Your objective — Copy every line of the data in which the word "will" occurs.

Dataset items —
◆ ◆ ◆
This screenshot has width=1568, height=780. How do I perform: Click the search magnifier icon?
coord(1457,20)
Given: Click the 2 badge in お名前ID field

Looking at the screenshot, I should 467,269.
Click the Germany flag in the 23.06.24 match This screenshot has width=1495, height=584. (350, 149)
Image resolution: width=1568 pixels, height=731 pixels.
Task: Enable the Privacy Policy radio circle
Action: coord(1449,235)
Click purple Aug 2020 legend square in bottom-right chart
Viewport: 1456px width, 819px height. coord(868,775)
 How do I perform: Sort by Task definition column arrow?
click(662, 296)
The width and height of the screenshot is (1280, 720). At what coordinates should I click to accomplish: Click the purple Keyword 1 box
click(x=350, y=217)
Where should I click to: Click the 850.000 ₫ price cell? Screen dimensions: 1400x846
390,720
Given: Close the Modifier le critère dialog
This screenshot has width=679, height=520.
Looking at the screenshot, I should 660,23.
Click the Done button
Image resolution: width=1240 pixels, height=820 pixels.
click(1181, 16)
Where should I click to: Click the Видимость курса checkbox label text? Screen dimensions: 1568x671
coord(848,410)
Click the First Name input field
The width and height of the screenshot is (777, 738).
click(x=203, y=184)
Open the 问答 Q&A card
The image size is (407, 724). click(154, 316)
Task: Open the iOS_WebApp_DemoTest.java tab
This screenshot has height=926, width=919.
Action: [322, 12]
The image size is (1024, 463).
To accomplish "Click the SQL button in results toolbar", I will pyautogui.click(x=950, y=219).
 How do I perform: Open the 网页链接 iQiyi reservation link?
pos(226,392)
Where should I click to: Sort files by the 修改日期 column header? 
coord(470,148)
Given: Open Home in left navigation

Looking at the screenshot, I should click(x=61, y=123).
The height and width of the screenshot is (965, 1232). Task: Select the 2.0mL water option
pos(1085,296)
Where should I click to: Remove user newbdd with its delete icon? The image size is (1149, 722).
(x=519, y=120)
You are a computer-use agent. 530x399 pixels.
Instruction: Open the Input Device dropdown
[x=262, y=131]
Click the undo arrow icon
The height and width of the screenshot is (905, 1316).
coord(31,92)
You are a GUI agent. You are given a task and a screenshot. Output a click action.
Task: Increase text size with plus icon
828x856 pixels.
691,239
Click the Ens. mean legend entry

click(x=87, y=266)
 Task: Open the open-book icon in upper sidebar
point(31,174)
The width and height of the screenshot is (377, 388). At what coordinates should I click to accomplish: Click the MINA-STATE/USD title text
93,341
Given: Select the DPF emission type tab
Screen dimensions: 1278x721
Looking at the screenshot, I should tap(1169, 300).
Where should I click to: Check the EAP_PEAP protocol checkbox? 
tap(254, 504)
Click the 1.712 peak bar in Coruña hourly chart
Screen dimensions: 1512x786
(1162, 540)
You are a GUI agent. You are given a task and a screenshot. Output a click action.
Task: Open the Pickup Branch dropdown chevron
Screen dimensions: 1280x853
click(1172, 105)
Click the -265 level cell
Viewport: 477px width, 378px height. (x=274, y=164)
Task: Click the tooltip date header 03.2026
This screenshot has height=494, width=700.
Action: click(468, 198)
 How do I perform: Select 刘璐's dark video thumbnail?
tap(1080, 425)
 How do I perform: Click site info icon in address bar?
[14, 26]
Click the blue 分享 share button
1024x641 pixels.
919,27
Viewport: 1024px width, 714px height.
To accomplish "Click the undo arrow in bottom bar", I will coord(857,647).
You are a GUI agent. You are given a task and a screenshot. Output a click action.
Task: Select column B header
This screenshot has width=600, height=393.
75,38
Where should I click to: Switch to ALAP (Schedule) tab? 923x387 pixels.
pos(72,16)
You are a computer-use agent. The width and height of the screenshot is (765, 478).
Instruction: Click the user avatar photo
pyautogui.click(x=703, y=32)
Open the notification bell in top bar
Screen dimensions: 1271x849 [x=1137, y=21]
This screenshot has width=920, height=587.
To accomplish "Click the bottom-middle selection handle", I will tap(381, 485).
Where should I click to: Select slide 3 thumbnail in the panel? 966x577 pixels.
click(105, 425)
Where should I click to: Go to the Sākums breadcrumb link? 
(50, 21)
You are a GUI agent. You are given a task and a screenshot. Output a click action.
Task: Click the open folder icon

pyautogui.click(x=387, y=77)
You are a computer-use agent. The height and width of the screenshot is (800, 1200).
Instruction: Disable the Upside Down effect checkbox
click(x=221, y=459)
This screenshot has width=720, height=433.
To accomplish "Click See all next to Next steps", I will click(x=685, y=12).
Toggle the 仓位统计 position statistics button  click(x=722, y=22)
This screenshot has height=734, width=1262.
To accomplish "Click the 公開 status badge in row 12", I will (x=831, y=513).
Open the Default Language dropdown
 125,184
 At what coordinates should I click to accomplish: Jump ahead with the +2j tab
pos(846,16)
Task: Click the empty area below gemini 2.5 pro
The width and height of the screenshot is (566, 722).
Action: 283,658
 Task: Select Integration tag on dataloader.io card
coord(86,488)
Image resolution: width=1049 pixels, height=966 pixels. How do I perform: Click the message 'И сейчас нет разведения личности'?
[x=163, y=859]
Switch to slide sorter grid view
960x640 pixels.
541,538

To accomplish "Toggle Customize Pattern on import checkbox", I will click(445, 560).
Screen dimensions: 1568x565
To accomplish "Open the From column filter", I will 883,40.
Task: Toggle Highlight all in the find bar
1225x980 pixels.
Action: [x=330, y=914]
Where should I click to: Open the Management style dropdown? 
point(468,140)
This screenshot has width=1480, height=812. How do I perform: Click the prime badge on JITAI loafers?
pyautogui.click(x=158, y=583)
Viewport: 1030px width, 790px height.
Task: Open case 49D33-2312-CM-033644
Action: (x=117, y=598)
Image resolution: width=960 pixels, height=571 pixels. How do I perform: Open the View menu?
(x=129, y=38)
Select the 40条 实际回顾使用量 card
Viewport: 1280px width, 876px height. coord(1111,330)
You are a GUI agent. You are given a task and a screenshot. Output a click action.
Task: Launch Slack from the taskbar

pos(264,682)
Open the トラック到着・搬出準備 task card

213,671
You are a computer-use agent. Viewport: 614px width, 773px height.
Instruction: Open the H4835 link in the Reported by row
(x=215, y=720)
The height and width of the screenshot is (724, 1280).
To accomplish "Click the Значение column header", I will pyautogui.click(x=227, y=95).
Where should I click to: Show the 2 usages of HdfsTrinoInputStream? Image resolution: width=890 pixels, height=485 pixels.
◆ ◆ ◆
Answer to the exercise —
To accomplish "Click the SQL button in results toolbar", I will pyautogui.click(x=950, y=219).
To accomplish "Click the undo arrow in bottom bar", I will coord(857,647).
To accomplish "Click the bottom-middle selection handle", I will tap(381, 485).
To accomplish "Click See all next to Next steps", I will click(x=685, y=12).
To accomplish "Click the 公開 status badge in row 12", I will (x=831, y=513).
To accomplish "Toggle Customize Pattern on import checkbox", I will click(445, 560).
To accomplish "Open the From column filter", I will 883,40.
To accomplish "Click the Значение column header", I will pyautogui.click(x=227, y=95).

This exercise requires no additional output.